Peggy Woods (author) from Houston, Texas on March 26, 2016:


We have those tall slender growing cypress trees like those grown in Italy and elsewhere also growing in Houston. Those are probably the ones you meant? They are very different from the bald cypress trees.

Peggy Woods (author) from Houston, Texas on March 25, 2016:

Hi Frank,

We certainly do need our trees to keep producing oxygen into the air not to mention their beauty and haven for wildlife, etc. Nice to know you enjoyed this.

Peggy Woods (author) from Houston, Texas on March 24, 2016:

Hi Alicia,

The bald cypress tree can actually survive growing in swampy water all the time as well as growing in places that are not water logged. So glad you found this informative enough to share. Thanks!

Peggy Woods (author) from Houston, Texas on March 23, 2016:

Hi Nell,

Yes...the knees certainly make the bald cypress trees distinctive. Glad you liked learning about them.

Peggy Woods (author) from Houston, Texas on March 23, 2016:

Hi emge,

Glad you enjoyed the information about these trees.

Peggy Woods (author) from Houston, Texas on March 23, 2016:


I can understand why you would remember this type of tree with the "knees" even if a long time ago. Most distinctive!

Devika Primić from Dubrovnik, Croatia on March 23, 2016:

We have tall Cyprus trees and so different from the Bald Cypress

Frank Atanacio from Shelton on March 22, 2016:

I didn't really know anything about this tree, but your hub bridges that gap for me.. enjoy them now all trees.. while they are still here :( great share Peggy W

Linda Crampton from British Columbia, Canada on March 22, 2016:

I've learned some very interesting facts about the bald cypress tree by reading this article. I didn't know that it grew in such wet soil and that it had knees! Thanks for sharing the information, Peggy. I'll share this hub.

Nell Rose from England on March 22, 2016:

A tree with knees! lol! well I learned something new! what a great hub!

MG Singh emge from Singapore on March 22, 2016:

Hi Peggy, lots of information. Thank you

FlourishAnyway from USA on March 21, 2016:

I used to live in Louisiana and remember tree like this. It's been a long time, however. Good article! You're on fire with productivity! Way to go!

Peggy Woods (author) from Houston, Texas on March 21, 2016:

Hi Jackie,

Happy to be able to inform you as to what those protuberances or "knees" were as related to the bald cypress. It is an interesting tree to be sure.

Jackie Lynnley from the beautiful south on March 21, 2016:

I have some knee photos I took near a lake and wondered what on earth they were! So now I know.
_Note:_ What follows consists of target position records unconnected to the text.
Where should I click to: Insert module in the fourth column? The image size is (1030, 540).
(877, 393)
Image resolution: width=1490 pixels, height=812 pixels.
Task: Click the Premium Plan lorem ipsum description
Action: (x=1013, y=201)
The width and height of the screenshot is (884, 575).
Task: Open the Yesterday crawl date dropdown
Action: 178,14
Thank you!

Peggy Woods (author) from Houston, Texas on March 21, 2016:

Hi Perspycacious,

The Bald Cypress looks like it is evergreen but it is a deciduous tree so it does lose all its leaves here in the Houston area...thus the "bald" moniker. You are smart to be growing fruit and nut trees which supply your family with all their needs. We have a small orange tree in our yard and it is loaded with blossoms. Hopefully we will have our first big crop this year. Looking forward to it.

Demas W Jasper from Today's America and The World Beyond on March 21, 2016:

I wouldn't have imagined any evergreen tree being "bald"! Good article and I see you have some others on landscaping. I, for one, prefer to plant fruit and nut trees. Ours now give us a "year's supply" of those each year.